There are clusters of compelling books I’ve punctured through, scavenging literary tidbits in the unending libraries of the digital bazaar. Here are some of the standouts of the past month with quotes that act as threads to these bubbles of incredible writing.
I picked up Broken Piano for President at AWP, having no idea what to expect. I was stunned by the chaotic chords blazing in his bizarro sonnet. The piano is wrapped in greasy mounds of fast food and Deschler Dean’s binges of alcohol-induced amnesia propel this beatitude of suffering forward as Wensink’s sharp prose crunches up both corporate buns and corpses. “Our hero is a sliver of gristle and a mushroom cloud of hair. Exhaling smoke, Dean-ever the hungover mathematician-is fifty percent sure he didn’t kill this woman.”

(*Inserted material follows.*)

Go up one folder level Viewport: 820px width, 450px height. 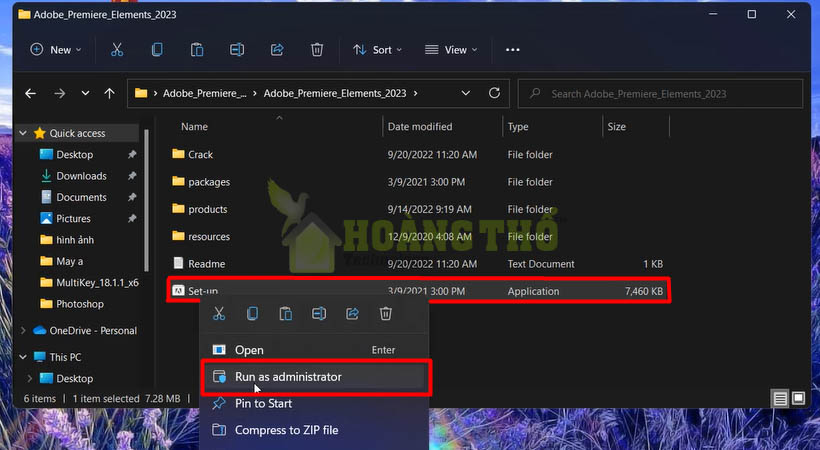(x=110, y=93)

Meg Tuite’s Her Skin is a Costume has some of the best short story titles I’ve ever seen in a collection. “May I Please Be Excused From Reality.” “Abraham Lincoln was Really a Woman.” “How to Disturb the Ecosystem of a Misappropriate Erection.” Her creativity seeps into her prose, posing the complexity of the characters in quirky masks that befit their fractured lives. “A band of muscles that once held his face in place becomes passive, almost stuporous. The wild vanity of his youth has become bored with itself. He no longer needs to act deranged, throw himself at famous people he never met and hug them saying, “You’re the tiger to my zoo-like lunacy of clay figures.” The clay figures of Tuite’s collection from a Terracotta of literary bliss and melancholy. “A lit match should not stand in the way of their bliss.”
I recently finished James Brubaker’s Pilot Season and it’s satirical, sad, laugh-out loud hilarious, insightful, and yet nostalgic as exemplified in this description of a show called “Up In Arms”: “In this irreverent sitcom, a construction worker who has lost both of his arms in a freak accident attempts to sort through his anger, find a new place for himself, and maintain his independence in a world built by and for people with arms.”
Jeff Jackson’s Mira Corpora is a fable, an allegory, and one of the most fascinating takes on the bildungsroman I’ve experienced. Fiction, biography, poetry, and flash melt into one another like messy childhoods remembered in old photos and VHS tapes that get mired in the creative static of our memories. Jackson electrifies and shocks but never stops rolling the film, forcing readers to face the unfaceable. “I’m dreaming upside down. I mean, I’m upside down and dreaming. My feet are propped at the head of the bed and the sheets twist in whorls around my ankles. My naked body twitches ever so slightly. Are my eyelids fluttering? T looks like. If you could crawl behind them, you would find yourself in the middle of a grassy field at night. The moon shines brightly overhead. A lone orange tree stands in the distance… And where am I in this dream? Lying in the grass and contemplating distant constellations. Content to be a bystander, even in my own imagination.”
I still don’t know what to make of Max Booth III’s Toxicity, and I mean that in a good way as the toxic grip of his bizarro plot has left me incapacitated. Whether it’s the violence of prison hierarchies or the social violence of sudden wealth induced by winning the lottery, Booth shocks, entertains, offends, and always leaves readers wanting more. “The Mexican never had a chance to stand up. Maddox was on top of him in an instant. The end of the spoon popped his right eyeball like a large grape. An explosion of ocular fluid erupted down the Mexican’s face as he screamed for the guards. All in all, Maddox Kane’s first day in the joint went pretty well.”